In making his intervention at the General Conference, Mr Grainger drew on the main conclusions of some of those forums and proposed strategies for UNESCO’s involvement in the communications and information sectors in the coming decade.

Mr Grainger has proposed that UNESCO regional offices work closely with National Commissions to develop regional communications and information plans that would draw on a wide network of public and private sector operators. He envisages the UNESCO secretariat focusing its activities on the coordination and interconnectivity of those regional processes, and their distillation into a few big picture projects and initiatives that would provide an appropriate level of global vision.

In March this year, Mr Grainger chaired the Asia-Pacific Internet Conference. The conference was convened by the ABA, with support from UNESCO and AusAID. Many of the 16 countries that attended this conference expressed concern about access and they saw international collaborative efforts as insignificant when technology is developing rapidly and information proliferates through new media. In such an environment, these countries considered it would still be some time before their communities would have access to basic communications systems, let alone new services such as the Internet.

"I believe UNESCO should be placing most emphasis on access to communications and information," said Mr Grainger. "It should be asking how the opportunities of the so-called information age could be made available and relevant to the widest number of people in the world, particularly those in rural and remote areas."

While he sees it as clearly within UNESCO’s charter to address the protection of children from inappropriate content on communications services, Mr Grainger considers this work to be more appropriate for other forums in which the private sector is playing a prominent leadership role. These include the Global Business Dialogue and the Bertelsmann Foundation’s process on Self-Regulation of Internet Content.

"UNESCO cannot expect to be a leader in this field", Mr Grainger said. "However, it can play a useful role documenting the developments that occur as part of the process of achieving international consensus, and in disseminating this information in its member countries."

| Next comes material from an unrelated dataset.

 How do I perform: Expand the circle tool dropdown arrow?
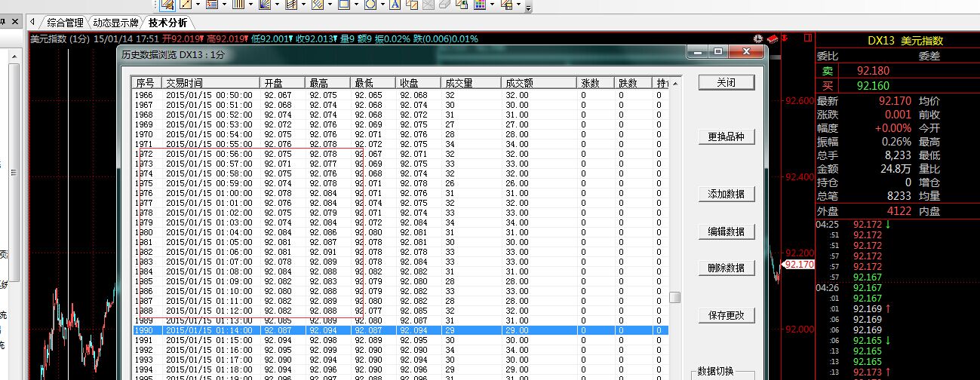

Mr Grainger sees a role for UNESCO in supporting the growing global network of hotlines for dealing with inappropriate content on the Internet. In this role, UNESCO would work in association with other organisations such as the European Commission and INHOPE. Once again he considers it a matter best pursued as a regional initiative so that there is a greater sense of ownership and relevance to individual countries, as in the final analysis, it would be national parliaments that decide on policy and laws for their own countries.

Mr Grainger concluded his intervention by appealing for strong support from UNESCO’s Regular Budget and from the Participation Program budget for Australia’s important initiative, the International Conference on Youth and Media Research, to be held in Sydney in November 2000. He also called for support for the conference for young people from the Asia-Pacific region that would be held soon after.